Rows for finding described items
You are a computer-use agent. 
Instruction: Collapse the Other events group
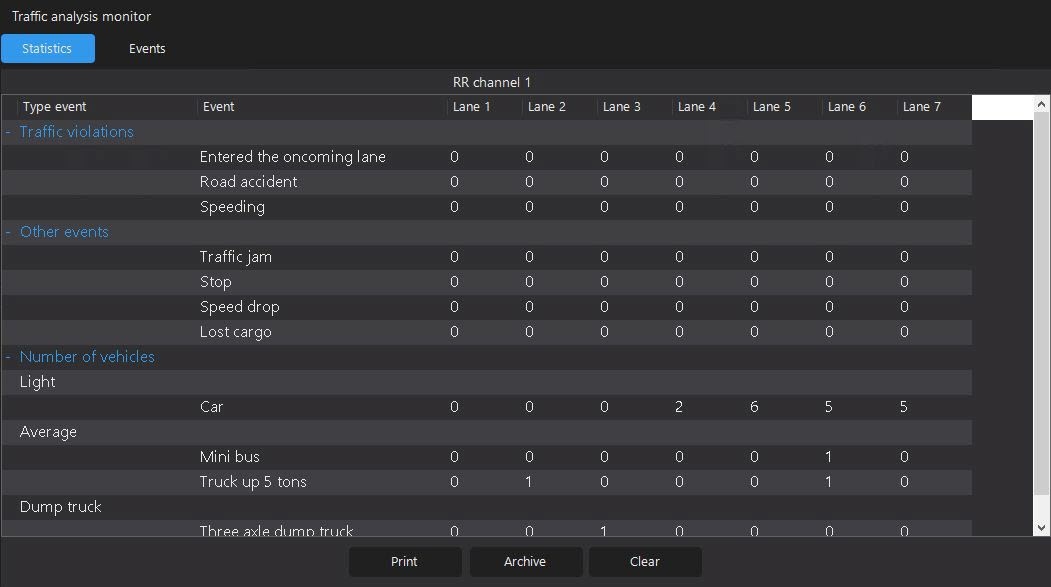(x=8, y=232)

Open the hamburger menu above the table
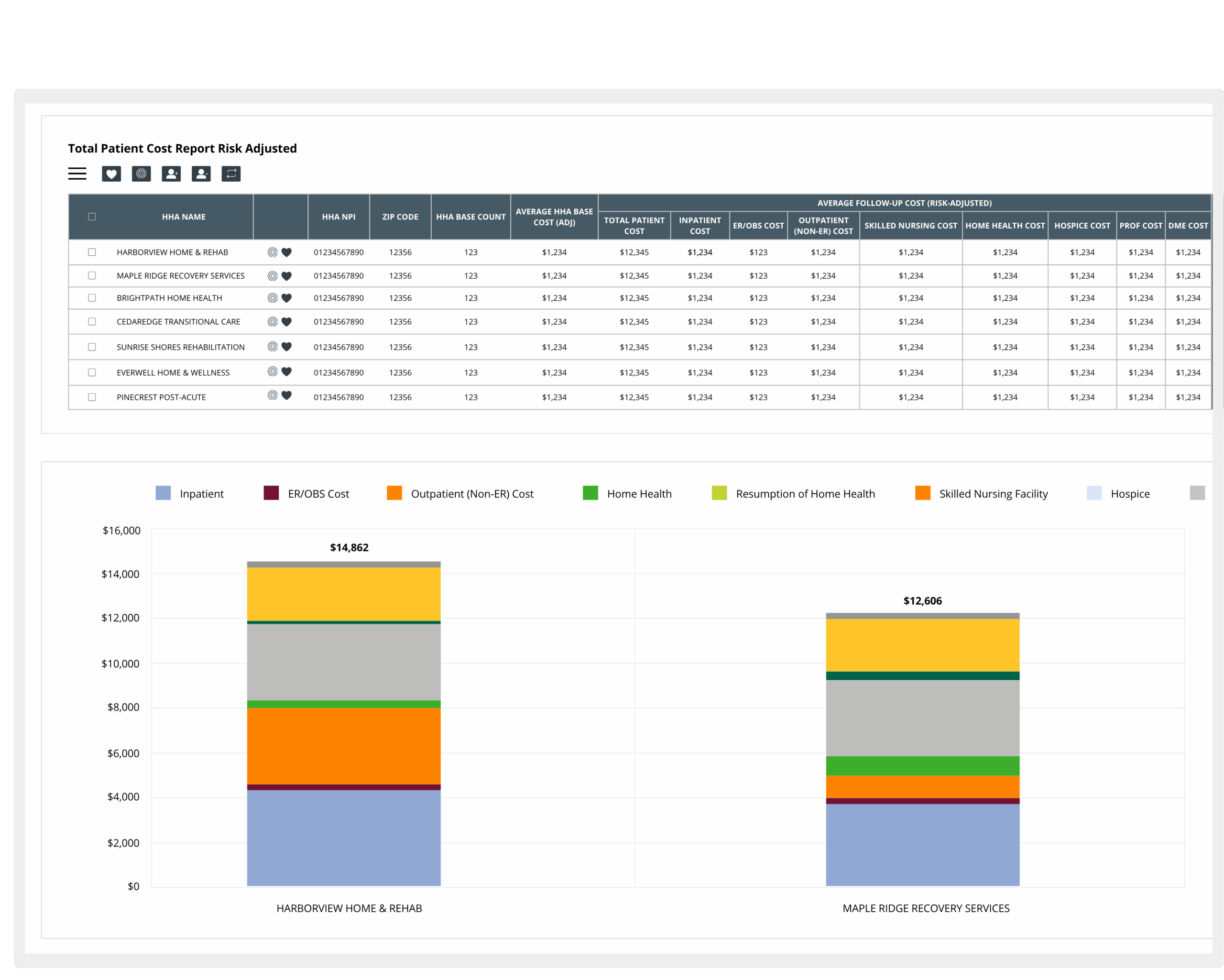[x=77, y=174]
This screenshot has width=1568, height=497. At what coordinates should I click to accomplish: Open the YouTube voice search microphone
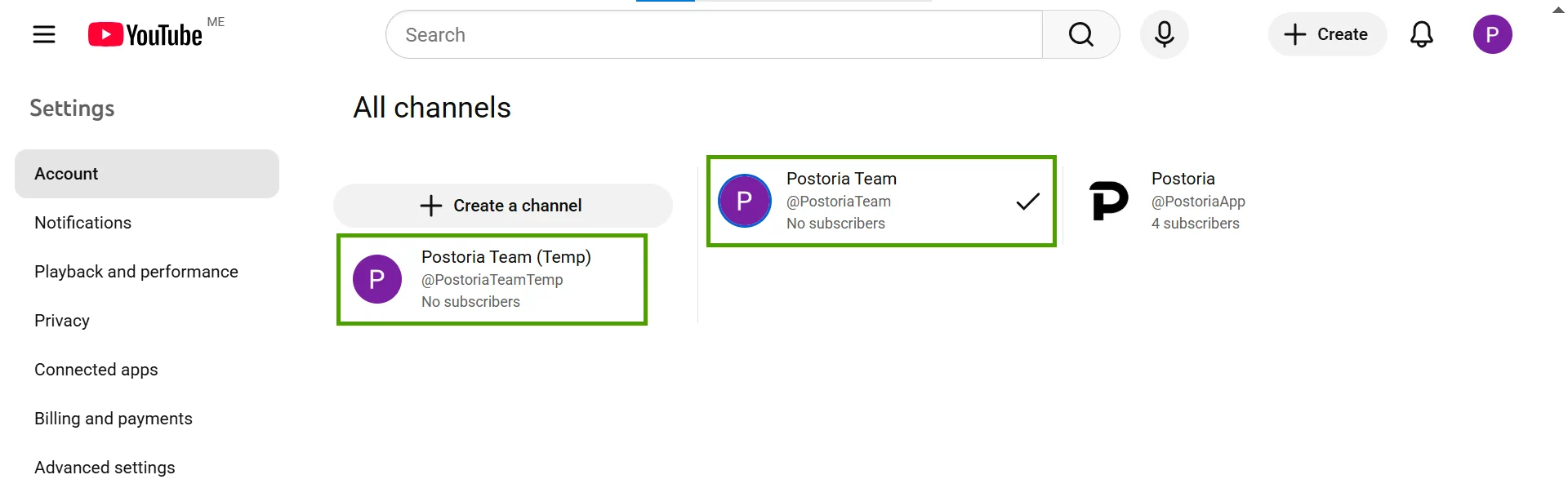point(1164,34)
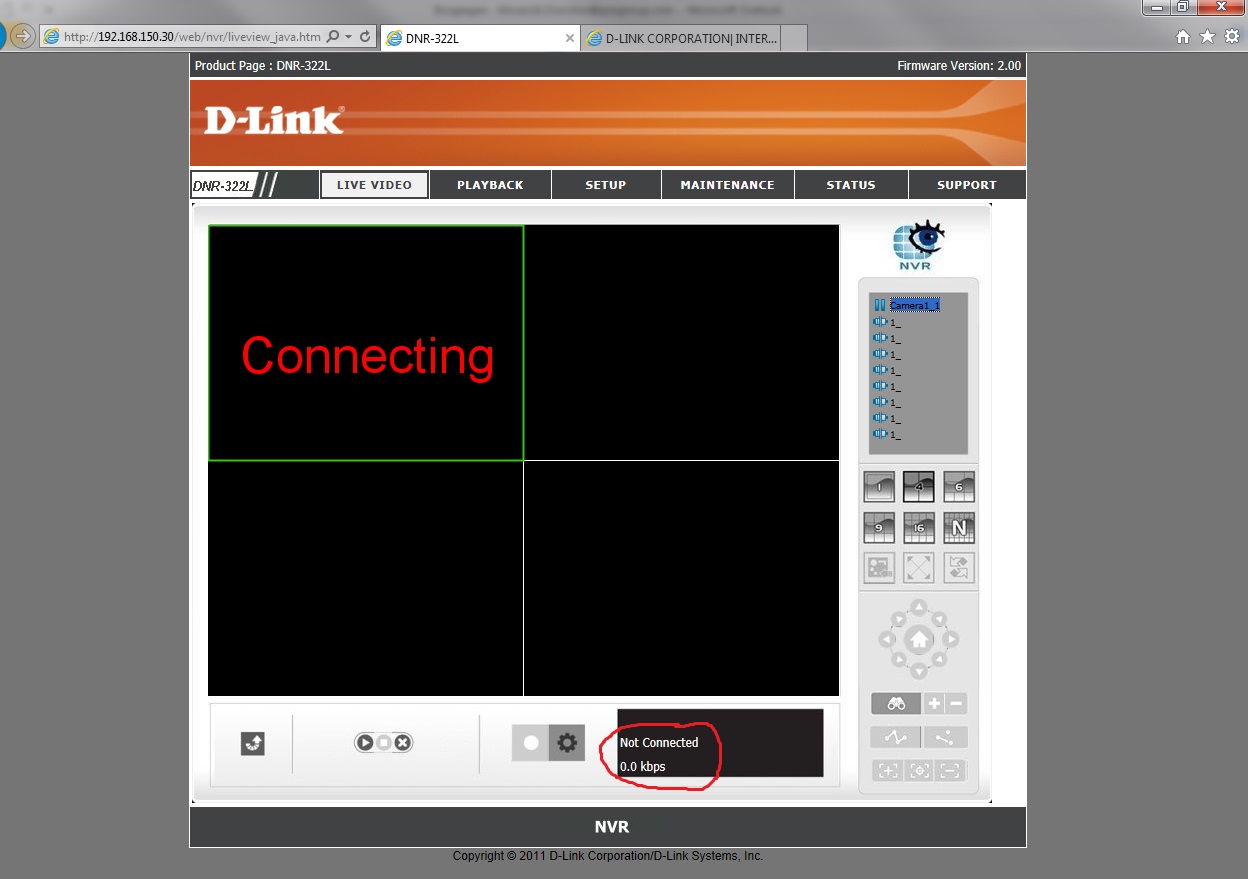Viewport: 1248px width, 879px height.
Task: Click the STATUS tab
Action: point(851,185)
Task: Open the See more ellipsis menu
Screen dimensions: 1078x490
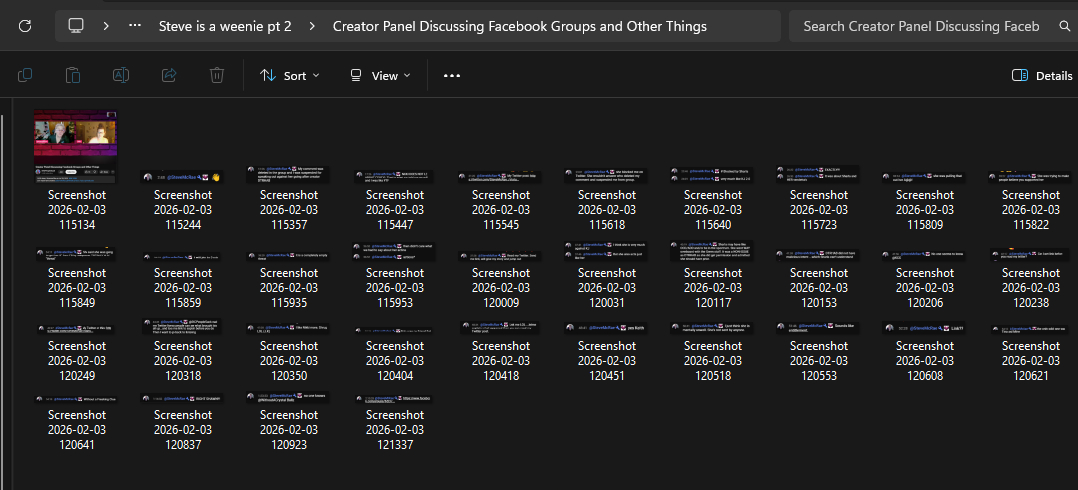Action: (x=452, y=75)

### [AIM]
Copy every row above word for word, but leave the pictures out.

### [EXERCISE SOLUTION]
You are a computer-use agent. 
Instruction: Collapse the Other events group
(x=8, y=232)

Open the hamburger menu above the table
[x=77, y=174]
This screenshot has width=1568, height=497. At what coordinates should I click to accomplish: Open the YouTube voice search microphone
point(1164,34)
Viewport: 1248px width, 879px height.
Task: Click the STATUS tab
Action: point(851,185)
Task: Open the See more ellipsis menu
Screen dimensions: 1078x490
Action: (x=452, y=75)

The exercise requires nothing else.